Em algum momento enquanto eu ajeitava o toca fitas e me equilibrava na grade, Seokjin apareceu três andares abaixo, seguindo para a entrada do prédio. Meu vizinho galã de lábios preciosos, visivelmente frustrado com alguma coisa, tinha uma aparência um tanto desgastada, apesar de sensual, os botões da camisa abertos, o terno jogado sobre o ombro, os cabelos jogados para trás, como se ele os tivesse puxado diversas vezes, os olhos soturnos e um tanto sombrios, o rosto corado, então percebi que ele estava um tanto bêbado. Seus olhos caíram sobre mim depois que ele olhou para o céu e soltou um suspiro, não foi proposital, eu só estava no caminho, ele acenou com um meio sorriso e eu enxerguei meu nome tomar forma em sua boca.

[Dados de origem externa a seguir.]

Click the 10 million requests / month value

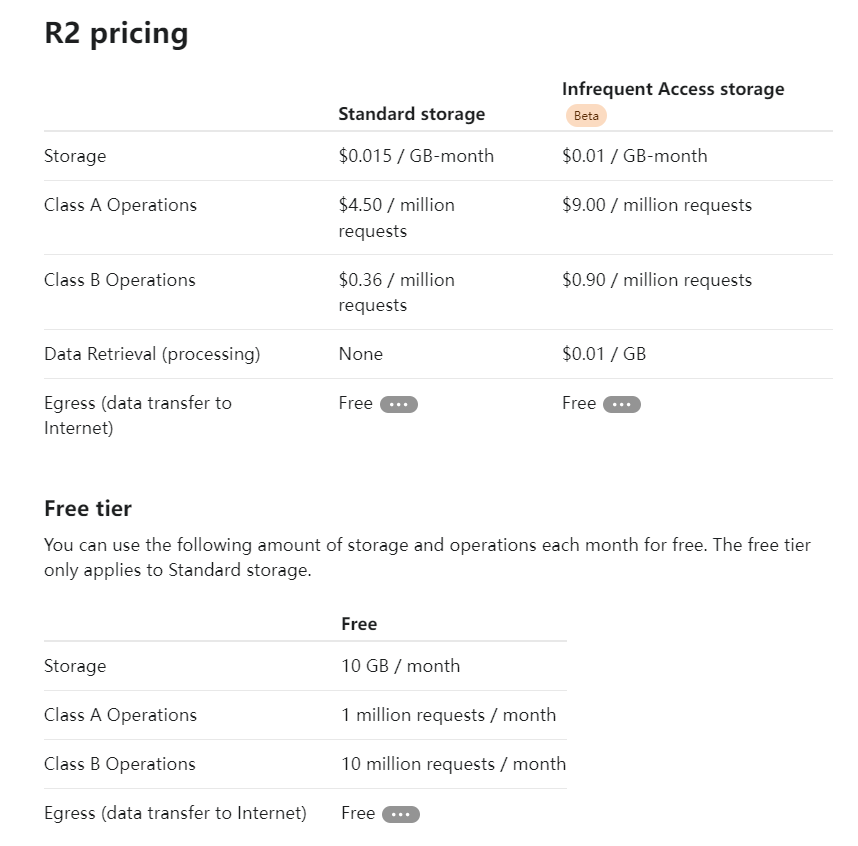(454, 764)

—Eu tenho vinho na geladeira, quer dividir? —Eu estava mesmo querendo arranjar uma desculpa para me livrar daquela garrafa, tomar seria melhor do que jogar fora.

—Eu não deveria beber mais nada essa noite. —Ele inclinou a cabeça e com as mãos me pediu para esperar, o vi entrar no prédio e desenhei em minha mente todo o trajeto dele pelas escadas até o nosso andar. —Mas, eu já disse que você fica irresistível com tanta tinta espalhada pelo corpo assim? —Abri a porta no momento em que ele apareceu no corredor.

—Já me disse duas vezes. —Eu sorri, dando espaço para ele entrar. —Essa cerveja toda foi pra comemorar ou afogar as mágoas? —Perguntei depois de sentir o cheiro forte vindo dele.

—E alguma coisa boa acontece com gente como a gente na madrugada? —Ele riu deixando o paletó em cima do meu balcão e olhando para a tela que eu havia acabado de pintar. —Terminou agora?

Balancei a cabeça, pegando a garrafa do vinho e dois copos, deixei sobre o tapete e sentei no chão, observando o corpo dele se inclinar sobre a tela e os olhos analisar tudo de cima a baixo, cada pincelada.

—O que achou?

—Tem muita coisa.

—Só tem o céu e o mar. —Eu protestei enchendo meu copo e o dele, ele veio se sentar ao meu lado.

—Eu quero dizer de sentimento. É uma lembrança ou uma metáfora, muito pessoal, se estivesse no meio de mil telas de outros artista eu ainda iria reconhecer que é seu, porque você está em cada parte dele.

—Eu fiz bem então.

—Mas não era o quadro que você precisava terminar pra aquela peça?

—Eu já terminei. Esse foi só um… Eu precisava colocar essa coisa pra fora.

—Esse vinho é muito bom. —Ele bebeu um pouco e me encarou. —Você devia estar prestes a explodir, se colocou tudo aquilo pra fora e ainda está assim…

—Assim como? —Eu inclinei minha cabeça e me virei para ele.

—Parece que foi atropelada pelo caminhão da nostalgia.

Eu ri e deixei meu corpo cair para o lado, deitando minha cabeça no sofá e bebendo do meu vinho. Ele estava certo.

—Eu estou cansada de você saber das coisas e eu ficar aqui, apenas imaginando o que houve com você.